# Recorded information
· · · ·

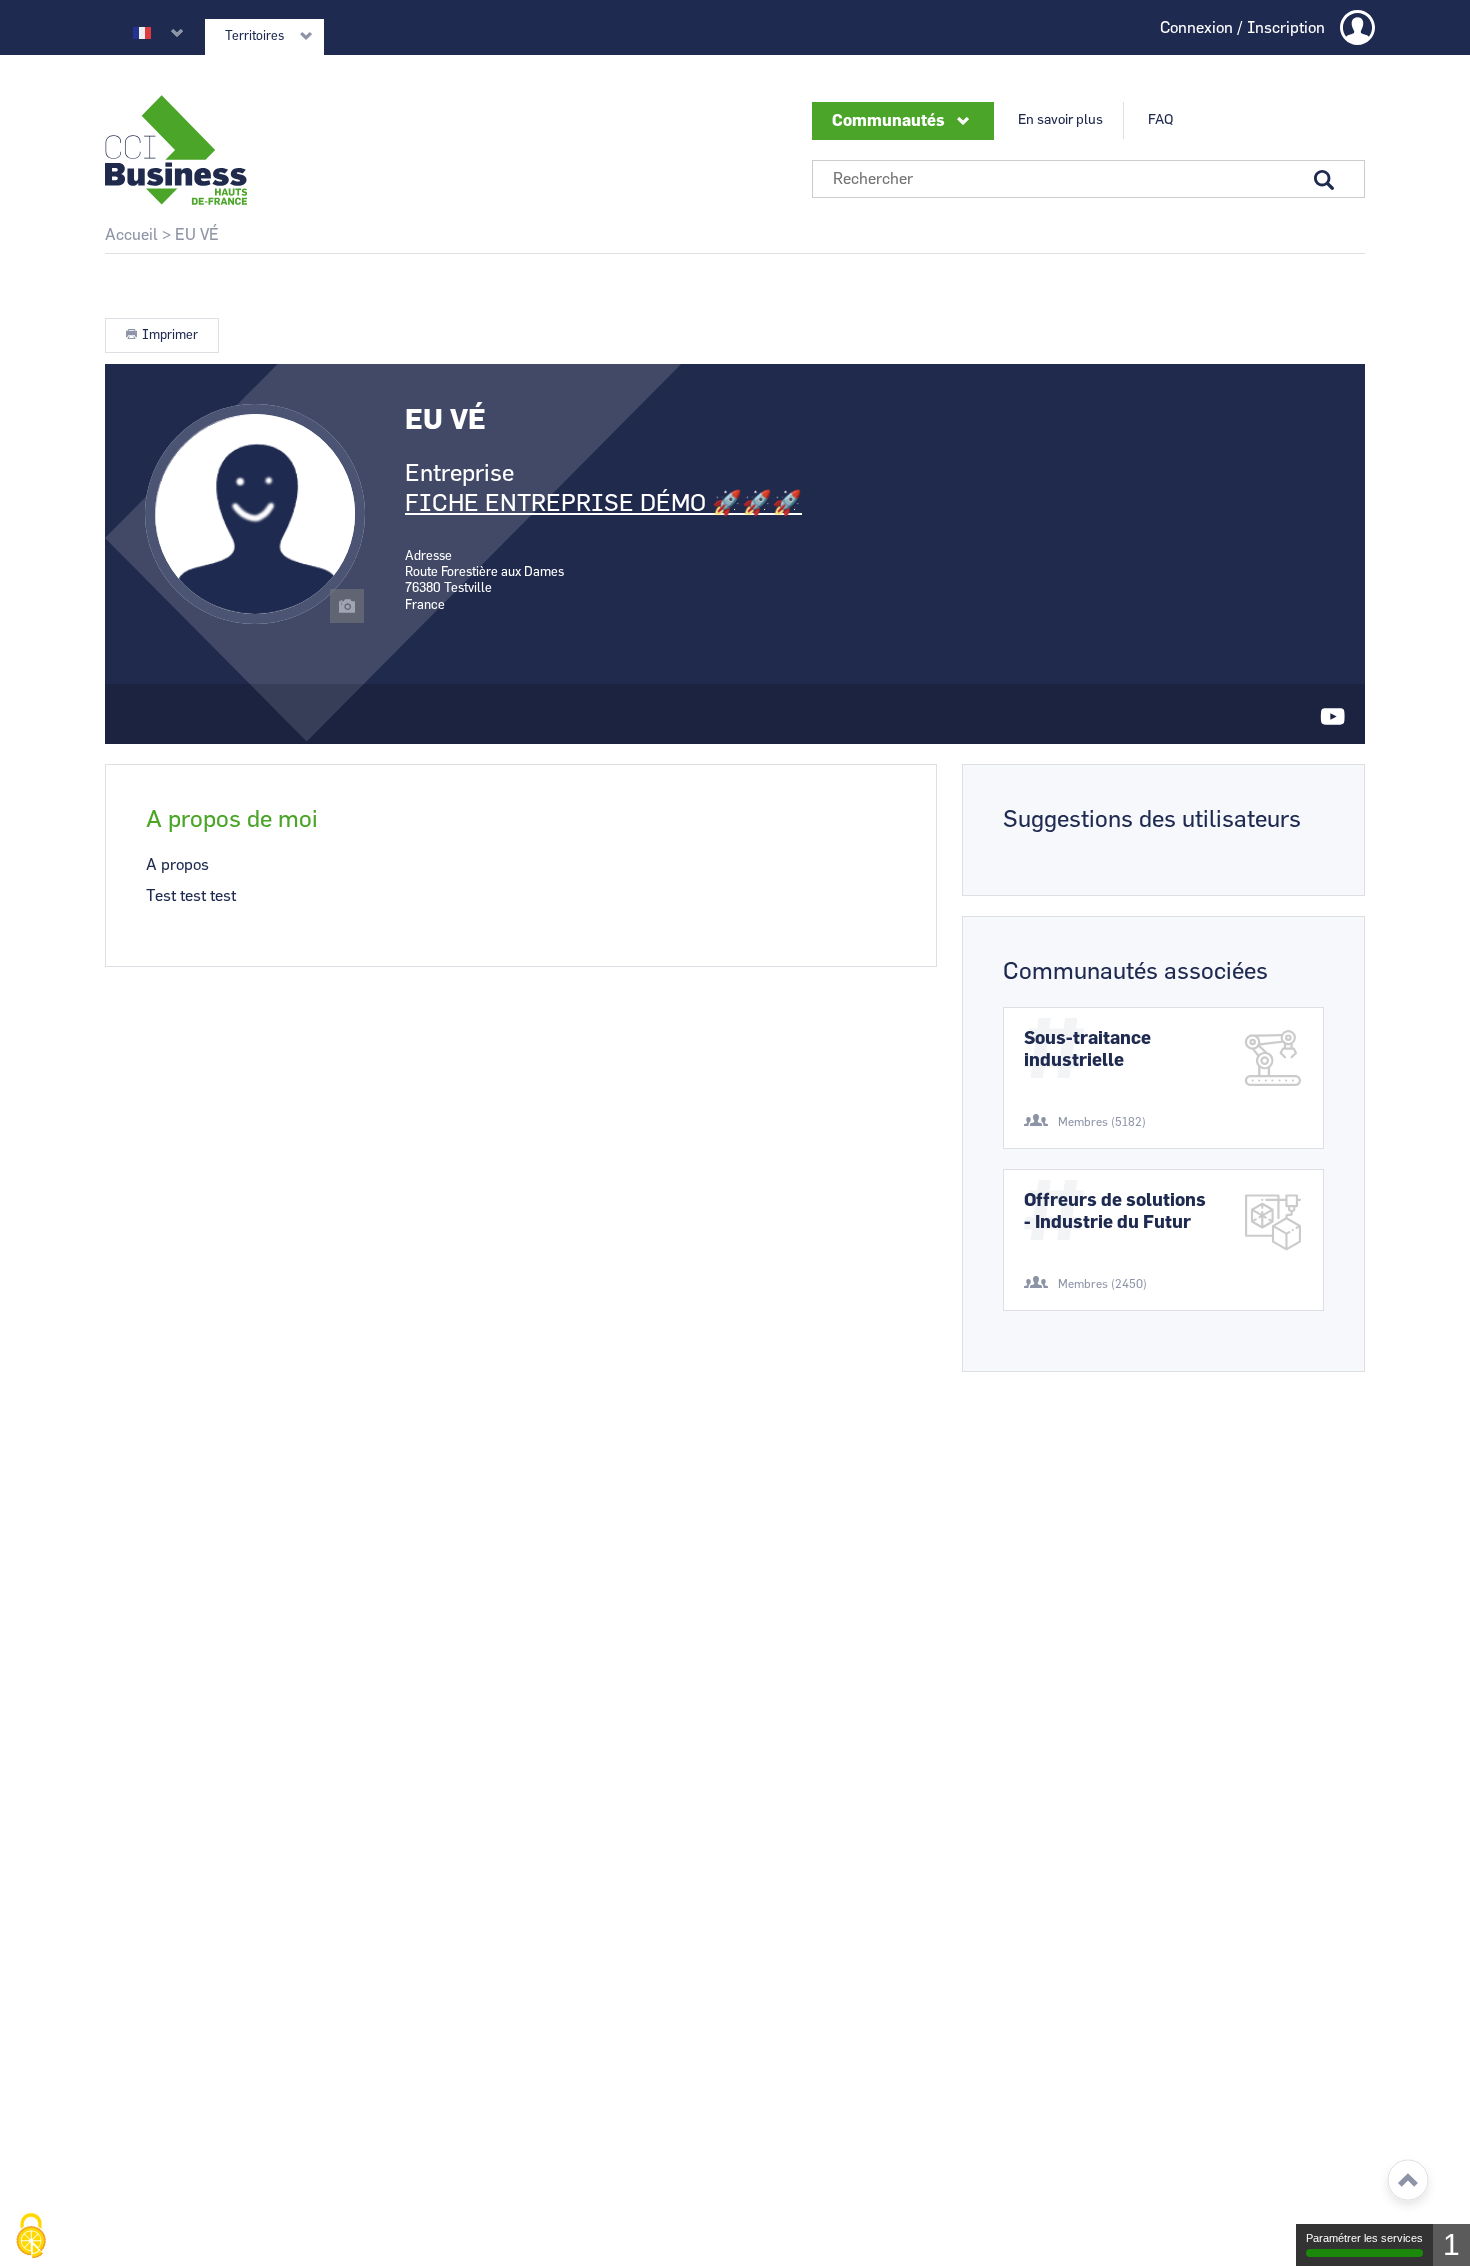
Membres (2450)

· · · ·

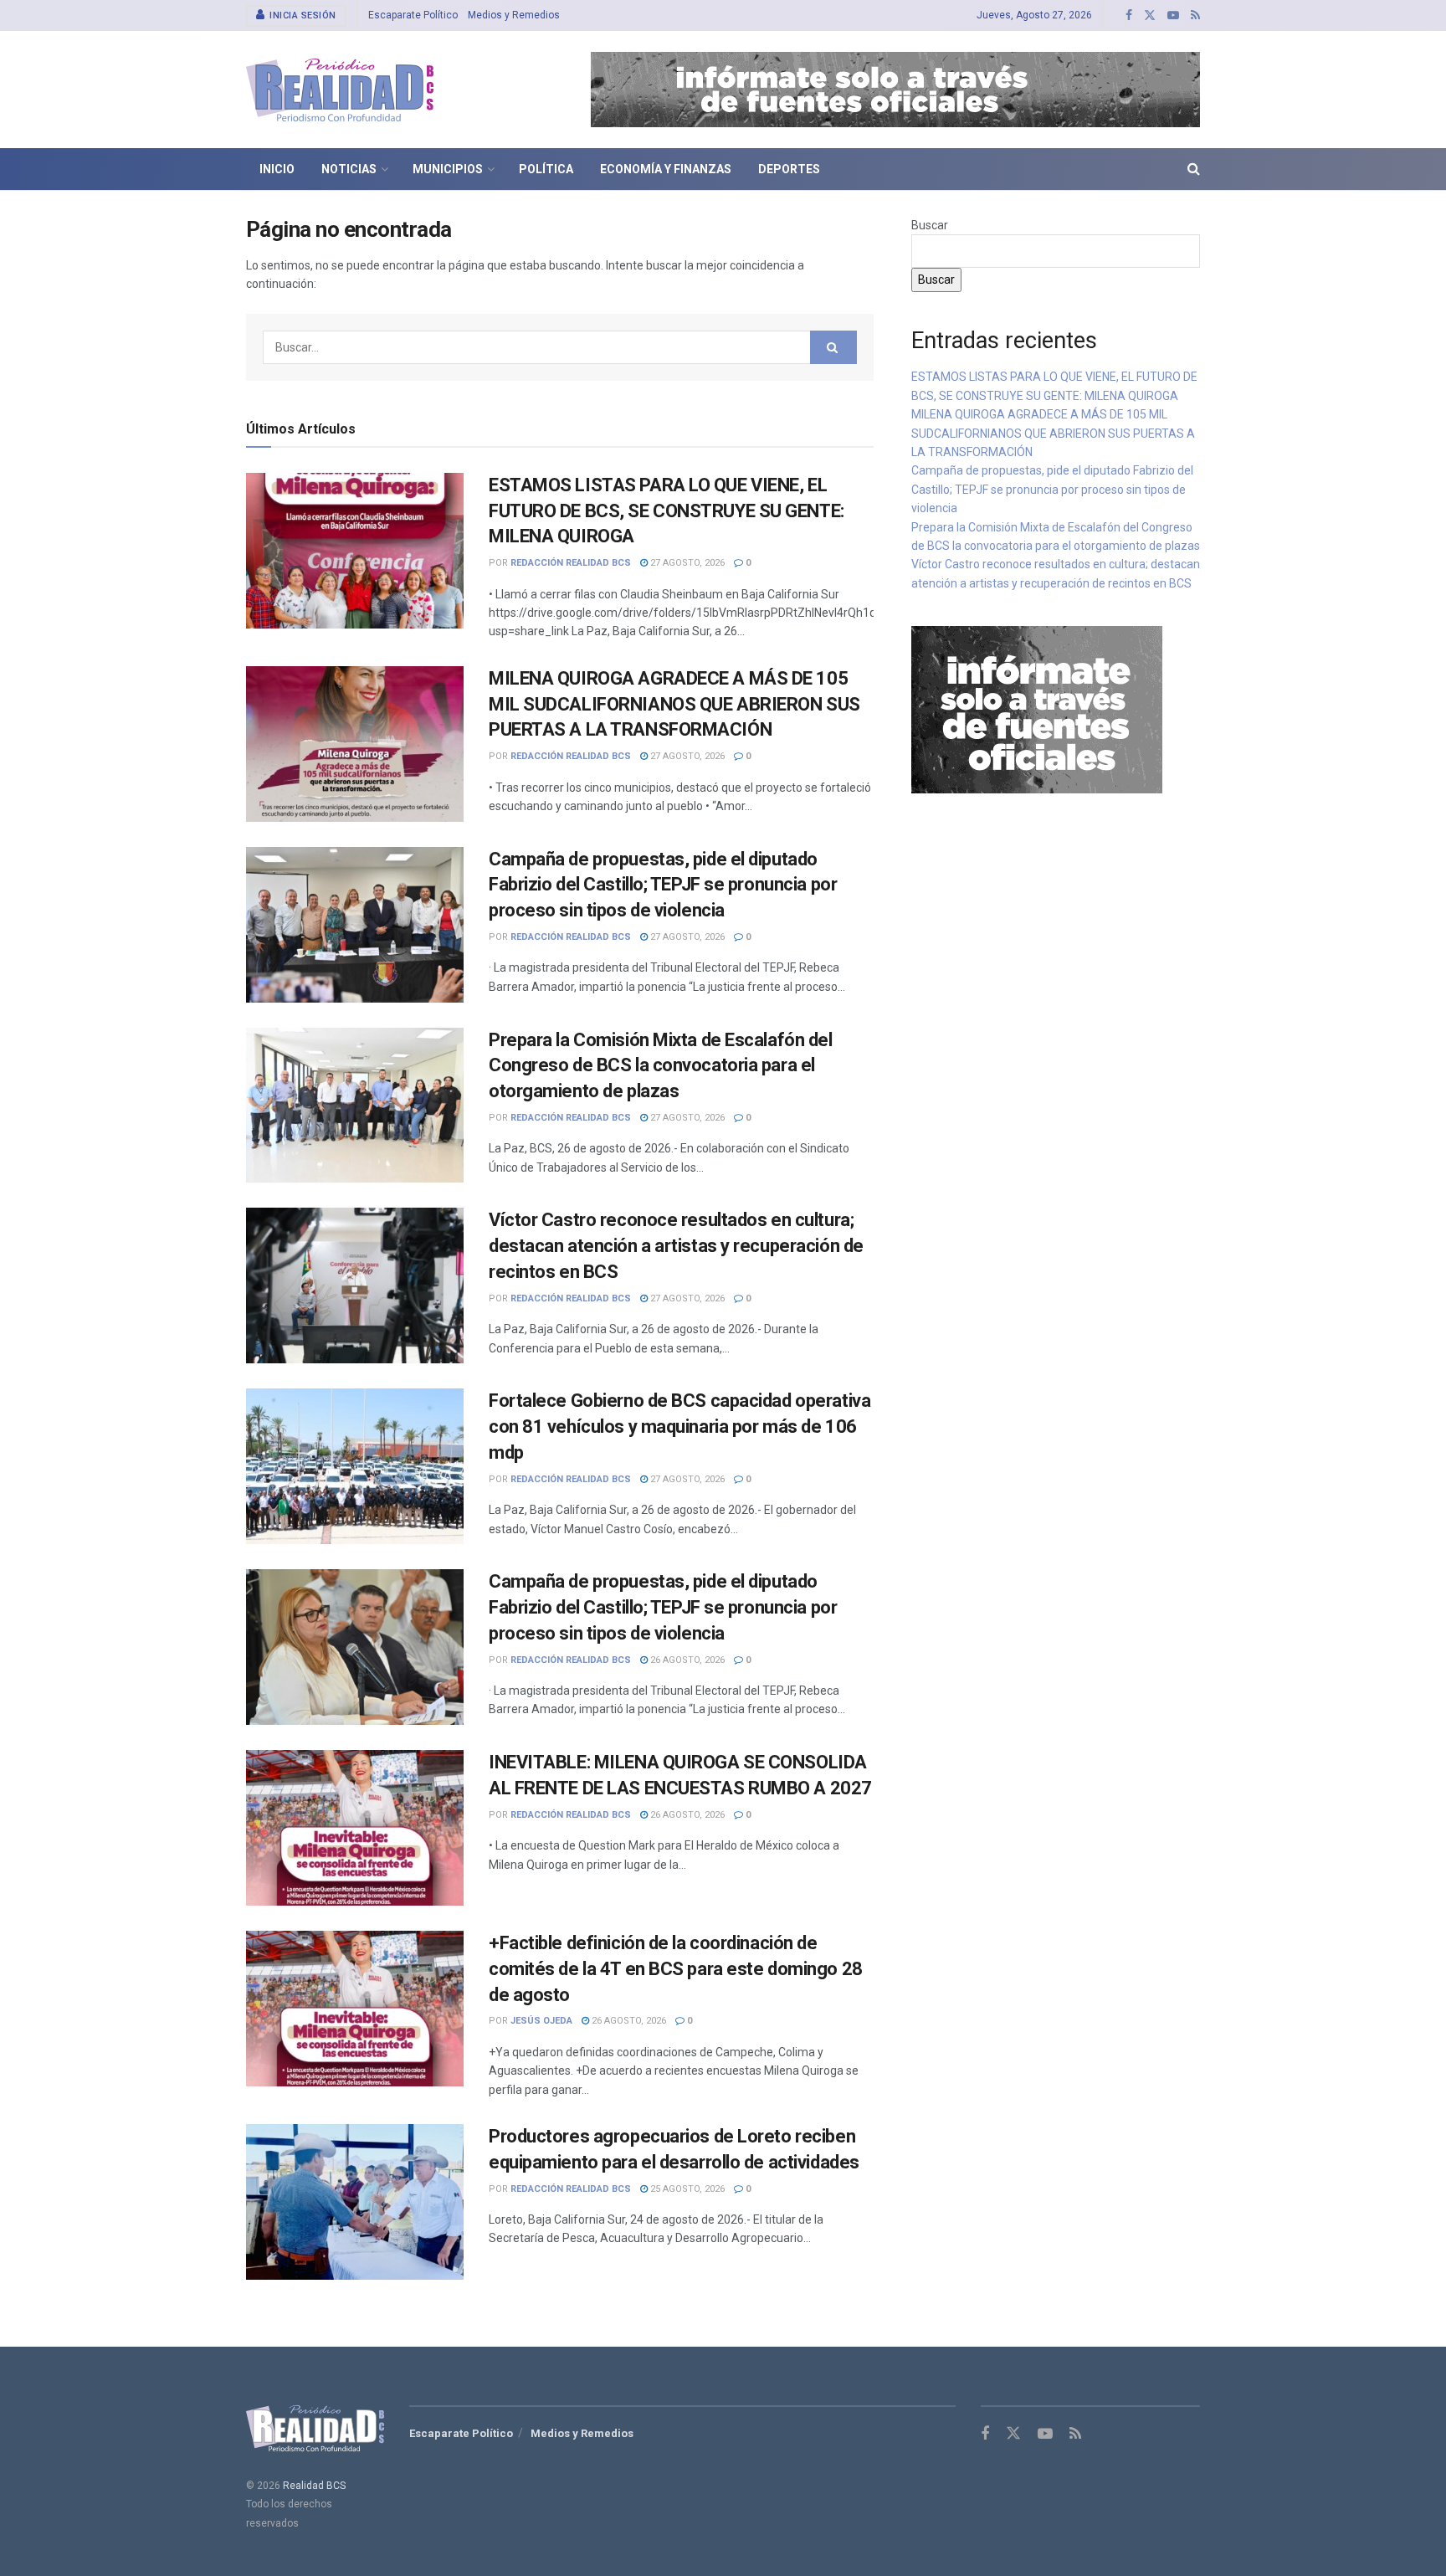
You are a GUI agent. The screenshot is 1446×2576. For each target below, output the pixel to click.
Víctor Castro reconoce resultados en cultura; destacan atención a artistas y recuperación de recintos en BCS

· · · ·

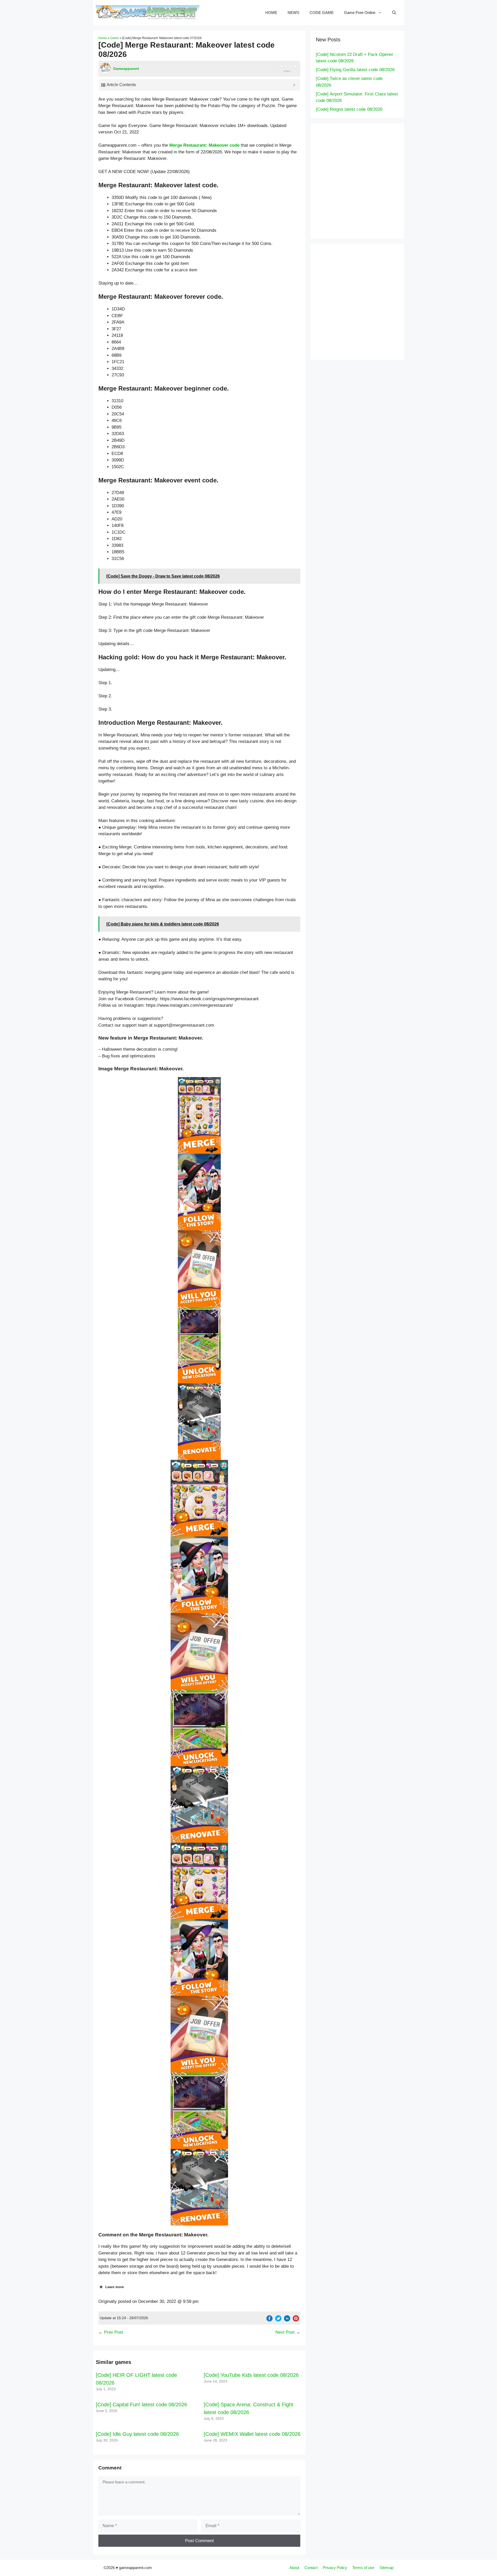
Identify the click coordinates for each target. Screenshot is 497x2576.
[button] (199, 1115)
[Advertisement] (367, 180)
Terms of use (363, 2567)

· · · ·

From the entries above, copy every line that holds the word "click".

You are a GUI agent. The screenshot is 1446×2576. For each target below, output the pixel to click.
Identify the click coordinates for each target. Screenshot is 497x2576.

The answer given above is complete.